We can draw a few deductions from the above output.

- bool is a subset of the int type, so takes the same space - 12 bytes.
- float takes a bit more space than long.
- complex takes even more.
- strings and the data types below it in the first table above, have a fair amount of overhead.

Finally, I first wrote the program with two for loops, then changed (and slightly shortened) it by using the two list comprehensions that you see above - hence the file name data_type_sizes_w_list_comp.py :)

- Enjoy.

- Vasudev Ram - Online Python training and consulting

Signup to hear about my new courses and products.

My Python posts     Subscribe to my blog by email

My ActiveState recipes

7 comments:

Vasudev Ram said...

Just to be clear:

>- strings and the data types below it in the first table above, have a fair amount of overhead.

ALL of the types shown have some overhead (as compared to the actual space required for their data alone. (I just meant that the strings and the later ones have some more.) But this is for reasons already mentioned in the post.

Also, the formatting - .center(), etc. - for the second table/section does not work, because the strings are longer than the widths given.

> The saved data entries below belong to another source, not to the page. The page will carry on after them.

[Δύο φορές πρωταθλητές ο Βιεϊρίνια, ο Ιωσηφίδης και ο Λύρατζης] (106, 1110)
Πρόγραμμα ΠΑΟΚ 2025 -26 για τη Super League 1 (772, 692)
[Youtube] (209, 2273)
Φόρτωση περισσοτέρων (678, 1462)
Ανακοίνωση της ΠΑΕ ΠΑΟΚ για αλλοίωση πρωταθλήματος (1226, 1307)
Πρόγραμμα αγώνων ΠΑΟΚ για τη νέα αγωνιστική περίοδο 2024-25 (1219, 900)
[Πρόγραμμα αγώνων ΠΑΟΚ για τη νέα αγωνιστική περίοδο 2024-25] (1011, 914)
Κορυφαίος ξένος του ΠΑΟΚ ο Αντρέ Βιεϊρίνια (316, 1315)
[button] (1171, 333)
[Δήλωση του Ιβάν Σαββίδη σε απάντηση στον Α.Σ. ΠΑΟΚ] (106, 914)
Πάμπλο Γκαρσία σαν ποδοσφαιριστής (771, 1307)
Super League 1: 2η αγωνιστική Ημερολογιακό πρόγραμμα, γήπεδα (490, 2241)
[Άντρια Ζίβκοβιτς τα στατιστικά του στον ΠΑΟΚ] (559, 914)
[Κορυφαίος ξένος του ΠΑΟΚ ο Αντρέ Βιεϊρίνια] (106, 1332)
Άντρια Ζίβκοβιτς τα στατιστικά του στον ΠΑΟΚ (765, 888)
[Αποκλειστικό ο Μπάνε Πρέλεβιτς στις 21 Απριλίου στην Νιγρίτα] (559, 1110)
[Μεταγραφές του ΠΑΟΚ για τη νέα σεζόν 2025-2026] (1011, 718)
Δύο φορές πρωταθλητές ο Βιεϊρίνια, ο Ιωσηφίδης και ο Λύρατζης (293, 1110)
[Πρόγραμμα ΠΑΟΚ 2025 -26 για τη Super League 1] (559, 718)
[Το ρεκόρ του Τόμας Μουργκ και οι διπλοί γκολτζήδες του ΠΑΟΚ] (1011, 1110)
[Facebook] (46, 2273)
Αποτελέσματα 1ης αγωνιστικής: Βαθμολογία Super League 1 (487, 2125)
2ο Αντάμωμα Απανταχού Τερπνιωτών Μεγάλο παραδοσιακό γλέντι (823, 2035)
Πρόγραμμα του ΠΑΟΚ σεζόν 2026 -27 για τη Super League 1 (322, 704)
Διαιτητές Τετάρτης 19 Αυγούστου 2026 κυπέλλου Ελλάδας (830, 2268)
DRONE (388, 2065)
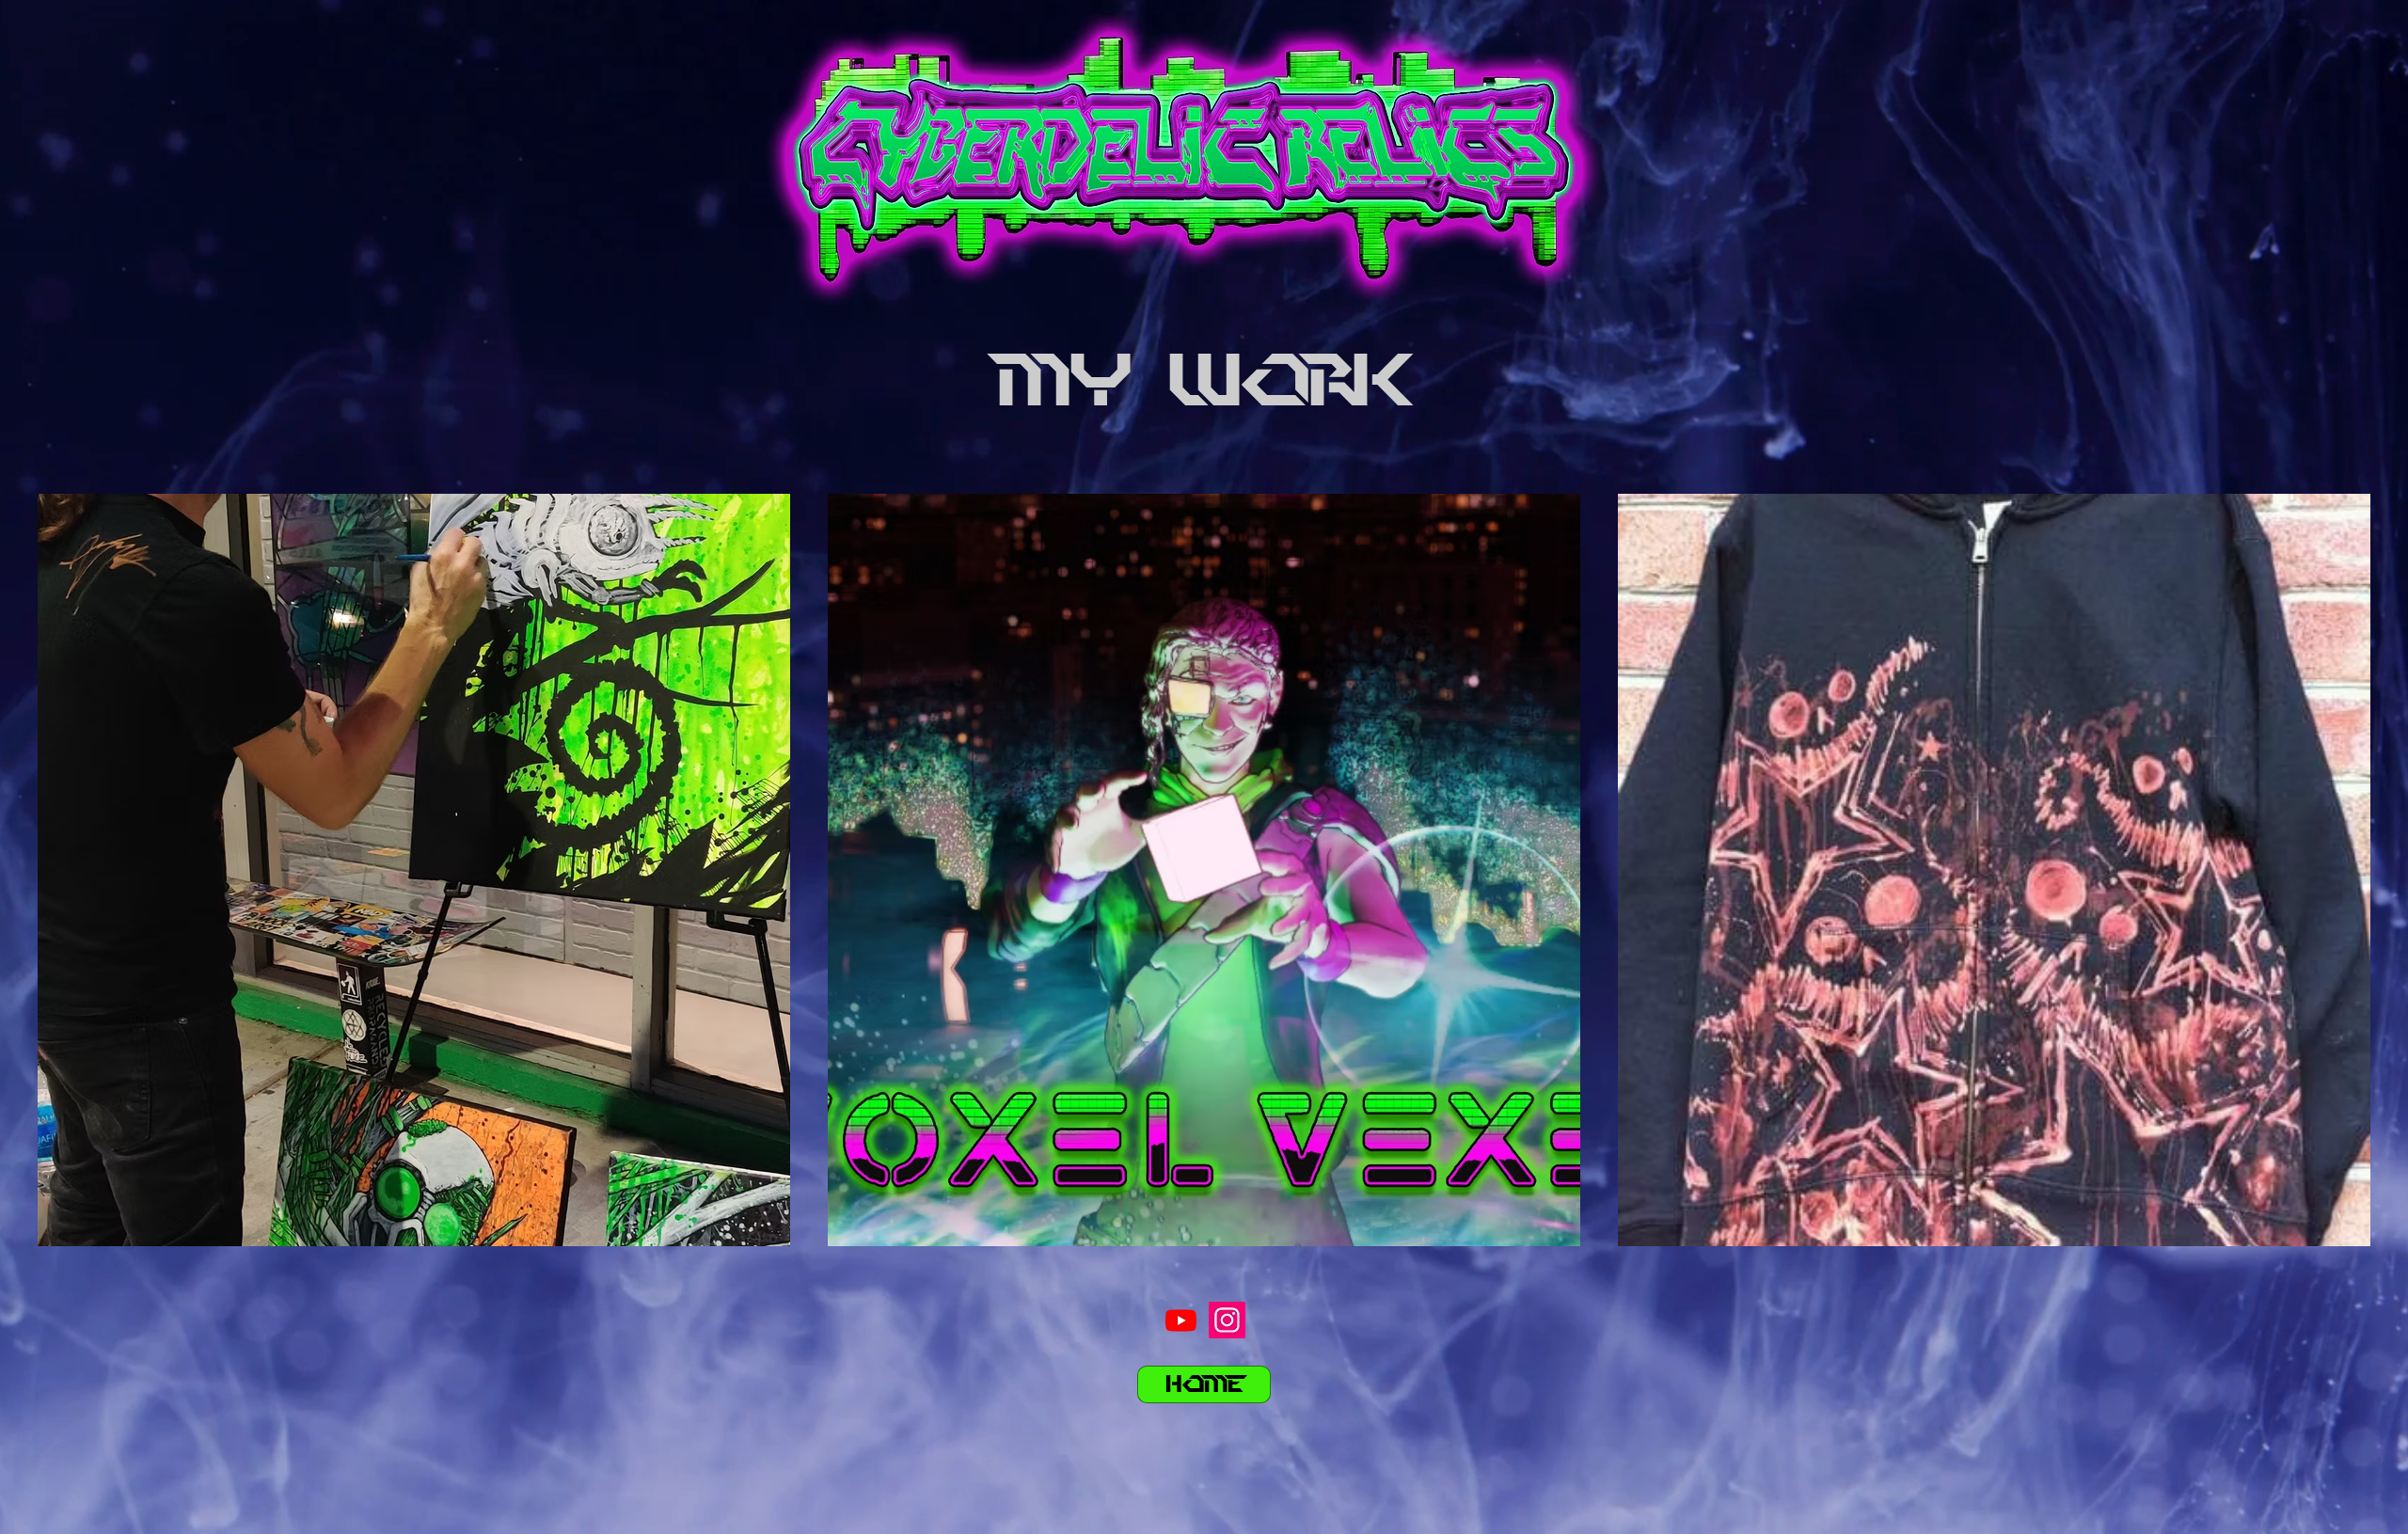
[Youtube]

Realized this later.

Vasudev Ram said...

Correction:

After updating the program to use list comps instead of for loops, the line that runs the program should now read:

$ python data_type_sizes_w_list_comp.py

Wan said...

I didn't receive the same result as you. I'm using Python 3.5.1 and I ran your code via IDLE. The line "a_long = long(0)" does not work for me. In fact, it produces an error. So I modified that line of code, set variable a_long equal to a 58 digit decimal number, and here is the resultant output.

Python data type sizes:

Data Type Length
----------------------------------------
False 12
0 12
123456789012345678901234567890123456789012345678901234567 38
0.0 16
0j 24
'' 25
() 28
[] 36
{} 148
set() 116
----------------------------------------------------------------------
32
72
48
<__main__.Foo object at 0x02D3FB50> 32
----------------------------------------------------------------------

My data types are classes, and the size of a specific class can be different. For example if you create two integer variables a=0 and b=1234567890, the sizes of both integer classes will be different. I believe these are the size of the objects themselves (not the size of the class), and that's why the sizes between the two integers can be different.

Vasudev Ram said...

@Wan: Thanks for your comment. I used Python 2.7 (.8 or .11). I guess some differences due to Python version are to be expected. About different classes or instances having different sizes, I'll have to check, but it is likely so, similar to struct or record types in any otherlanguage. This point did cross my mind while writing the post, but I did not mention it. Good observation.

Vasudev Ram said...

@Wan: And about the long(0) error, Python 3 does not have longs. There is only int, which is like the long of Python 2. See:


https://docs.python.org/3.0/whatsnew/3.0.html

in the section about PEP 0237,

and see PEP 237 itself:

https://www.python.org/dev/peps/pep-0237/






Matthew Phipps said...

Great post! I hadn't heard of the flyweight pattern; it sounds useful.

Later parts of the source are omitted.